The U.S. Geological Survey says scientists cannot predict major earthquakes with exact time, place, and magnitude. What they can do is estimate probabilities and improve hazard maps, which help cities and engineers plan for the shaking that could come.
That may sound less dramatic than a movie trailer, but for people living with traffic jams on the freeway, schools built near faults, or hospitals that must stay open after a disaster, better planning is the point.
What the study adds
The new study’s unique angle is not just that stress is high. It is that stress on neighboring fault sections appears to be rising in a more aligned way, which may make it easier for a rupture to move across Cajon Pass.
A related 2026 U.S. Geological Survey publication also examined how stress before past earthquakes can help explain whether ruptures move through complicated fault zones. Together, this kind of work gives scientists more tools to study messy, real-world fault systems rather than treating each fault as if it acted alone.

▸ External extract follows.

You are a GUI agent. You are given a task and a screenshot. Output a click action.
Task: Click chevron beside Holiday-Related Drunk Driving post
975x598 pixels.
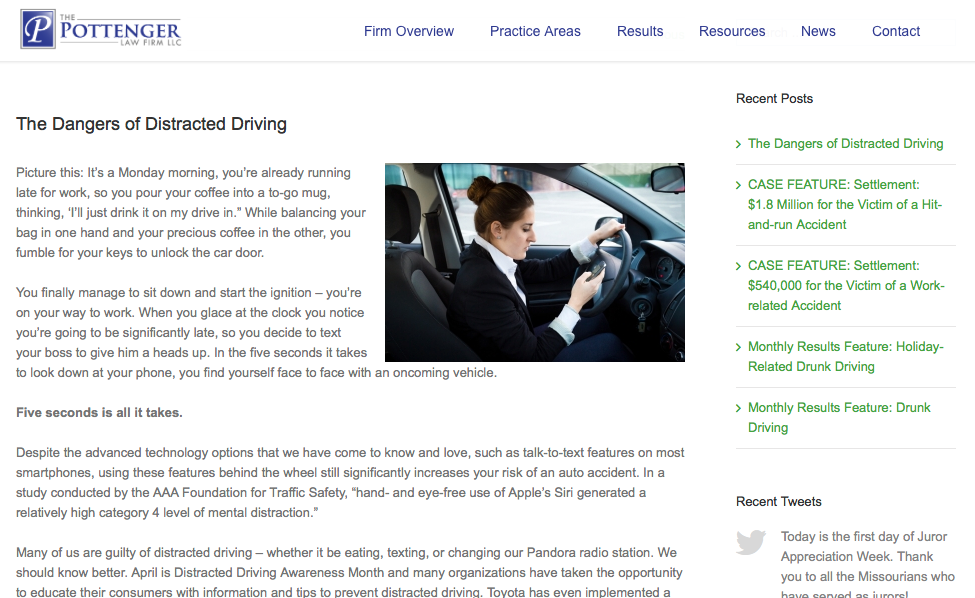click(x=738, y=347)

This means better information for building codes, bridges, water lines, emergency routes, and public alerts. It is not glamorous work, but it is the kind that can matter when the shaking starts.

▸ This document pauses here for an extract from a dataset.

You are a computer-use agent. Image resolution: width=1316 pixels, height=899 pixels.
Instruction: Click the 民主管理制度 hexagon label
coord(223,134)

California’s quiet warning
So, will it be like the movies? For the most part, no. California is not going to split apart in a neat line, and the danger is not a single Hollywood-style crack racing across the state.
The real concern is ground shaking, damaged buildings, broken roads, fires, disrupted power, and the basic systems people rely on every day. That is why the study lands less like a prediction and more like a warning label on a system scientists already knew was dangerous.
At the end of the day, the message is simple. Southern California cannot stop the San Andreas and San Jacinto faults from moving, but it can use better science to prepare for what those faults may eventually do.
The main study has been published in Journal of Geophysical Research: Solid Earth.